Hickman was previously in the headlines in 2021, following reports that the then-chair of the Arizona GOP, Kelli Ward, contacted him about the accuracy of the 2020 election results.
Ward reportedly sent a text to Hickman a few days after the election in which she asked him to “at least get an independent computer expert” to check if his county had problems with the ballot count, according to a report from the Arizona Republic.
Hickman was the chair of the Maricopa County Board of Supervisors at the time, giving him the power to certify or delay the 2020 election results.
“Not someone who already works there,” she reportedly wrote. “These ballots can be counted manually, assuming nobody deleted the folder holding the ambiguous ballot scans. If the folder was deleted, federal data forensics teams could theoretically undelete it and perhaps track down the person who deleted it. What if election fraud was as easy as dragging votes from one folder to another?”
Ward reportedly called the claims “BS.”
The White House switchboard also called Hickman twice in January 2021, and an operator asked him to call the president back.

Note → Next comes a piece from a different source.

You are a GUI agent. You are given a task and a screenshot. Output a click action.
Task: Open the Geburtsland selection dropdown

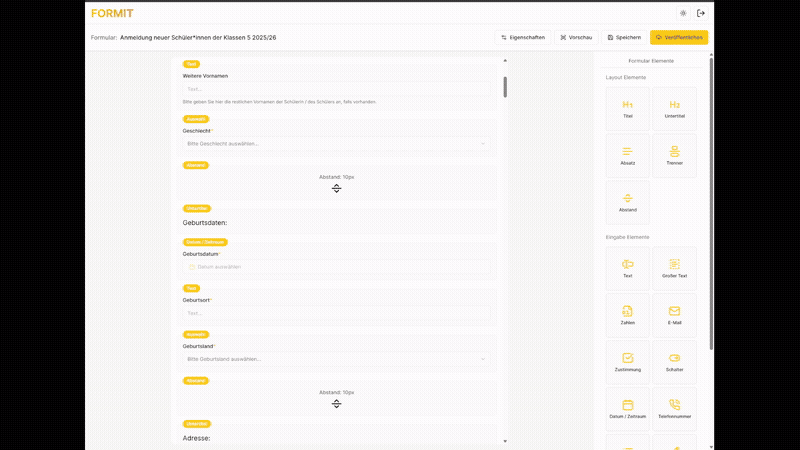pyautogui.click(x=336, y=358)
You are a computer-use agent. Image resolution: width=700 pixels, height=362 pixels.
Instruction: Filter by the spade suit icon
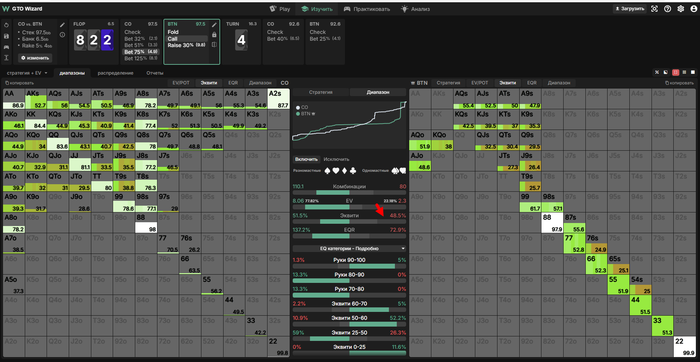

Hickman told the Arizona Republic he thought former President Trump was going to request he change the 2020 election results or push election conspiracy theories.
“I didn’t want to walk into that space,” Hickman told the outlet.
Fellow Maricopa County Supervisor Bill Gates praised Hickman in a statement, saying it “has been one of the greatest honors and privileges of my career to serve with” Hickman for more than seven years.
“As Chairman in 2020, Clint Hickman faced intense pressure from leaders of our party to disregard his oath and to refuse to certify the results in the Presidential election,” Gates said in a post on social media. “Chairman Hickman’s courage in standing up to this pressure and his commitment to doing the right thing have inspired my colleagues and I to do the same.”